課題
積極的なM&A戦略で急成長を続けてきたが、その際のネットワーク移行に時間と労力が必要であり、シナジー効果による価値創出までの時間も長くなっていた
成果
M&A対象子会社のネットワーク統合の期間を大幅に短縮
M&Aのシナジー効果による価値創出までの期間も前倒し
セキュリティはもちろんのこと、ユーザー体験も向上
SBSホールディングス株式会社 の概要
ナショナルブランドの物流企業を積極的にM&Aすることで、急速な成長を続けているSBSグループ。ここで進められているのが、従来型の閉域網中心のネットワークから、Zscalerを活用したゼロトラストネットワークへの「パラダイムシフト」である。その目的は、M&Aした子会社のネットワーク移行をより円滑に進めること。M&Aのシナジー効果による新たな価値を、短期間で創出することが目指されたのだ。ゼロトラストネットワークの構築にZscalerを採用したのは、環境構築に必要な時間が極めて短く、段階的な展開も容易なことが評価されたからである。すでにネットワーク移行の期間を大幅に短縮することに成功しており、セキュリティとユーザー体験のさらなる向上も実現している。
業界:
運輸サービス
本社:
東京都新宿区西新宿8-17-1 住友不動産新宿グランドタワー25階
Size:
23,562名(連結 / 2023年12月末時点)
事例の詳細
「売って終わり」ではないSBSグループのM&A
1987年に当時では革新的だったサービスである「首都圏の即日配送」で創業して以来、急成長を続けてきたSBSグループ。創業35年を迎えた2022年には連結売上高4,544億円を突破、営業利益も218億円を超えている。この成長を支えているのは、グローバルに広がる多様な物流機能と、革新的なソリューション提案力、そして他の追随を許さないスピード感を兼ね備えていることだ。これによって「物流のパラダイムシフト」を牽引し続けているのである。
しかし同グループの成長要因として、もう1つ忘れてはならないことがある。それは積極的なM&A戦略を実行し続けてきたことだ。

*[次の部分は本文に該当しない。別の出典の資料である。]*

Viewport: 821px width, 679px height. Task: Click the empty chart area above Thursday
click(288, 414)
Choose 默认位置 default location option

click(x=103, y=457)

2003年にJASDAQへの上場を果たしてからというもの、2004年に雪印物流(現 SBSフレック)、2005年に東急ロジスティック/ティーエルトランスポート/小田急トランスポート(いずれも現 SBSロジコム)をM&Aしており、その後も複数の国内大手企業の物流子会社を中心にM&Aを実施、2021年も古河物流(現 SBS古河物流)をM&Aしている。この20年間の投資総額は約830億円。PMI(ポスト・マージャー・インテグレーション:M&A後の統合プロセス)によって企業価値を向上させ、売上高を24倍、営業利益を56倍にすることに成功している。
「ナショナルブランドの物流を担う企業が、この20年間で次々とグループに参画してきました」と振り返るのは、SBSホールディングス株式会社 グループITインフラ統括部 ITインフラ戦略課で課長を務める宮崎 健 氏。そして同グループのM&Aのスタイルを、次のように説明する。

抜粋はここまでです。